START Text under study

These citizens consultation are a great opportunity for all to give their opinion on the EU and its future, and for institutions, politicians and civil society organisations to listen and analyse these opinions, and take action upon them. Beyond the financing issues of the process, and the time constraint that make it a challenge to make the most of these consultation in six months, among which two months of holidays, they are facing three main challenges.

The first challenge is for these consultations to actually be European. If the 27 member states agreed to participate, they did so on the basis of a light bill of specifications and will organise them independently. These consultations will therefore be organised, supported, given visibility, brought to stakeholders, taken into account and analysed in 27 different manners. Though “diversity” is part of the European motto, and subsidiarity a principle, one can easily see how this intergovernmental process could fail to provide the Heads of State and Government with a European view on what European citizens think about the EU. In order to address this challenge, the organisation of transnational consultations should be incentivised, be it at the borders of each member states - territories where citizens on both sides have a very specific relationship with the EU - or anywhere in the EU, with citizens from other countries that are interested in the theme chosen by the organising structures. The European Commission is currently taking another path to “Europeanise” these consultations. At the beginning of May, it convened a consultation with European citizens whose discussion framed a common questionnaire to be spread in each participating countries. The European Commission has taken this European step quite efficiently, which should give way to a European framework in which to organise, analyse and take into account these consultations.

The second challenge, and perhaps the biggest, is for these consultations to actually give the floor to citizens. They have to allow for innovative ways of liberating the citizens’ voice about the EU by giving everyone an opportunity to speak up, but also by accompanying these consultations in order to build collective intelligence through facilitation methods and tools. Civil society organisations should push forward formats that take a step away from usual settings such as panels presenting their views to an audience and taking a few questions at the end of their speaking points. The more inclusive and interactive these consultations are, the more creative and deep the citizens’ diagnoses and ideas of and for Europe will be.

Last but not least, the third challenge is for these consultations to translate into action. Giving the citizens the opportunity to speak up means that decision makers have to take into account what will come out of the consultations. This means more than discussing them during the December Council: in order to meet the ambitions of the process, and not to give the impression to citizens that they gave them the chance to express their opinion without wanting to take action upon them, the Heads of State and Government will have to translate some ideas into action. Here, once again, civil society has a role to play. Not only can they remind the decision-makers about what European citizens said or asked for throughout the consultations, but they can also – and ought to - lobby on the themes that will be brought to light by European citizens, in a very European fashion since there is no doubt that a lot of issues and ideas will be cross borders.

END Text under study

■ **Brief 1**: Transcribe the passage on the citizens' consultations between "The second challenge, and" and "Europe will be.", inclusive.
■ **Brief 2**:
Answer these questions from the passage on the citizens' consultations.
(a) How many member states agreed to participate in the consultations?
(b) When did the European Commission convene a consultation with European citizens?
(c) At which Council are the consultations to be discussed?
The entries have nothing to do with the passage on the citizens' consultations.

START Supplied records

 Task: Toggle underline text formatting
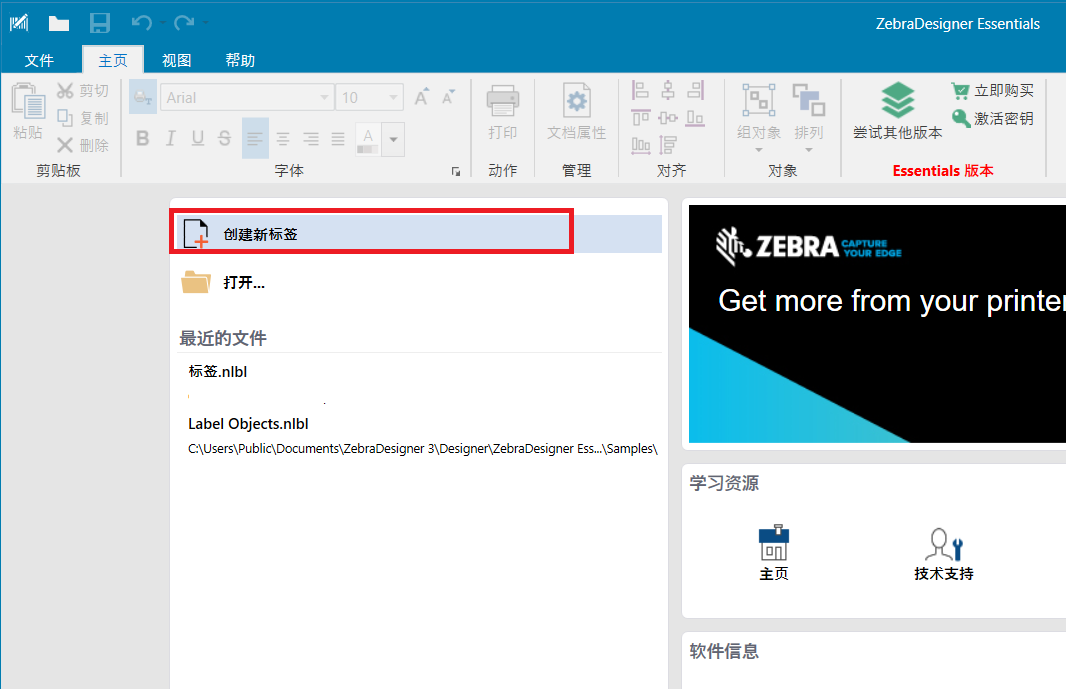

END Supplied records
START Supplied records

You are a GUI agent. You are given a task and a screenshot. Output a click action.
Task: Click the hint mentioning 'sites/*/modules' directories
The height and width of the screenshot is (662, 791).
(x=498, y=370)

END Supplied records

■ **Answer section 1**:
The second challenge, and perhaps the biggest, is for these consultations to actually give the floor to citizens. They have to allow for innovative ways of liberating the citizens’ voice about the EU by giving everyone an opportunity to speak up, but also by accompanying these consultations in order to build collective intelligence through facilitation methods and tools. Civil society organisations should push forward formats that take a step away from usual settings such as panels presenting their views to an audience and taking a few questions at the end of their speaking points. The more inclusive and interactive these consultations are, the more creative and deep the citizens’ diagnoses and ideas of and for Europe will be.

■ **Answer section 2**:
(a) 27
(b) At the beginning of May
(c) The December Council